5:45 p.m. - After our sound check, we met up in the school’s orchestra room, which had been transformed into our evening dining area. Volunteers from the city were working to get everything set up for dinner. They weren’t quite ready for us, so we decided to serenade the volunteers with a song that we sang in our earlier concert. It was an a capella chart that was a medley of different folk songs called “Country Dances.” They loved it and told us how much they enjoyed our impromptu performance as we went down the line to get our chicken and biscuits.
7:20 p.m. - We had about ten minutes before we hit the stage, so we all spent that time preparing however we felt comfortable. For a bunch of us, myself included, it involved dancing in the middle of the hallway to get the jitters out of our system before we walked on the stage.
There was a slight snafu as we were waiting to go on; the emcee for the evening skipped over us and announced the hometown Eau Claire jazz band instead. Everyone in the audience got really excited to see their beloved band perform and then got the rug pulled out from beneath them, so to speak. We were all a little nervous how they would react to us after that small hiccup.

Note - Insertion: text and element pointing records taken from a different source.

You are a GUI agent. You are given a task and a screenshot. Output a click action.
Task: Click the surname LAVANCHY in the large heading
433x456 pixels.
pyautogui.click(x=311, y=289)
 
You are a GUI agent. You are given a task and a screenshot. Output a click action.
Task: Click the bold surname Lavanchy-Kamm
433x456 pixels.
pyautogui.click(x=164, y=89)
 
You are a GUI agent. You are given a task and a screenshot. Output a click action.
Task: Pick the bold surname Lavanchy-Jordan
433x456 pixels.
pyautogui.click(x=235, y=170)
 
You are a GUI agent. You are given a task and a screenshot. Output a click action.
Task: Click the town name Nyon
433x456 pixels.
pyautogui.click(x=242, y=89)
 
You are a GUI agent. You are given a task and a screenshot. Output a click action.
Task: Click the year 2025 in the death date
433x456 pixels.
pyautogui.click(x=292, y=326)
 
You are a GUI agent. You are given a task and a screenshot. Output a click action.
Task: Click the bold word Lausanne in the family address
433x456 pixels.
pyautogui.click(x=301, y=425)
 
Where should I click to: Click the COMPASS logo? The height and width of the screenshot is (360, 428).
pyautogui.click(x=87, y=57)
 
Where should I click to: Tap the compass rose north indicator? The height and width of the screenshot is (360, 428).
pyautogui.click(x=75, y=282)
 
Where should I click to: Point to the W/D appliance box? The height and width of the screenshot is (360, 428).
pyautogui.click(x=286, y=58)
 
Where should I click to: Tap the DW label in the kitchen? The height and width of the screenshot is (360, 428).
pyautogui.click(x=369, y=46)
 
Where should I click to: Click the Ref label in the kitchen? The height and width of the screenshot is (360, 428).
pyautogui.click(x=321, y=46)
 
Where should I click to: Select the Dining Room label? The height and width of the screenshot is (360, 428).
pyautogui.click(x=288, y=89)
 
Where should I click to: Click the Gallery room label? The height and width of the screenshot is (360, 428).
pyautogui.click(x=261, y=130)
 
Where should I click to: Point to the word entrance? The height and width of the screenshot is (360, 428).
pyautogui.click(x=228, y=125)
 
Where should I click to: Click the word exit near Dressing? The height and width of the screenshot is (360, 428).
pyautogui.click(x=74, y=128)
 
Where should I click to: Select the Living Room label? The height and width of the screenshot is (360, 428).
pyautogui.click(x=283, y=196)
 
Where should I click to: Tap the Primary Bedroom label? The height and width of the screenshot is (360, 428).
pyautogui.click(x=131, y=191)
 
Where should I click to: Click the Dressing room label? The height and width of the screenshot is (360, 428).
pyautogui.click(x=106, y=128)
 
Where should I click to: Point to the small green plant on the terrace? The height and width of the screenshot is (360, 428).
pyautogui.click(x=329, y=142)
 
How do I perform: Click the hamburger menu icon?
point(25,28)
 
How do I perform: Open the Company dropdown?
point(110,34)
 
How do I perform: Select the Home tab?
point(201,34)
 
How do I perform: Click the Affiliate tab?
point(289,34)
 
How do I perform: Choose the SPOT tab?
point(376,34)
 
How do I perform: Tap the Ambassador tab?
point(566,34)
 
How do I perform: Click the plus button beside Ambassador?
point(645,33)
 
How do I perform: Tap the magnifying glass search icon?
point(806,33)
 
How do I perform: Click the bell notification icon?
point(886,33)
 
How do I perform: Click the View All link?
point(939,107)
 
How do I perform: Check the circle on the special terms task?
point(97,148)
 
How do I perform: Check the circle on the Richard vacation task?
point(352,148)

7:30 p.m. - Show time. As we stood on stage in front of a dark auditorium full of strangers, my heart started pounding to let me know we were about to begin. I listened for the piano as it rolled our first chord. My brain quickly jumped ahead to my next couple of notes to remind myself of where I was going as I slowly raised my microphone to my lips. I looked off the front of the stage to see our director with her hands in the air, as she gave us our tempo. With a swift flick of the wrist, we were off.
The song went off without a hitch on our end. It was the best we had ever sung it and the audience responded really well to us. There were a few small things that were not our responsibility, like microphones not being turned up when they needed to be. But all in all, it went incredibly well. It was such an honor to be brought in so that people could hear jazz in a whole new light. It’s what we do on a regular basis, but some people had never known that you can take a pop song, like “September,” and turn it into a jazzy number.
Exhausted, sore and kind of cranky, we got back in our cars and headed back up north to Duluth. We had to wake up early the next morning to do even more singing for a rehearsal for our upcoming Cabaret show. A singer's work is never done.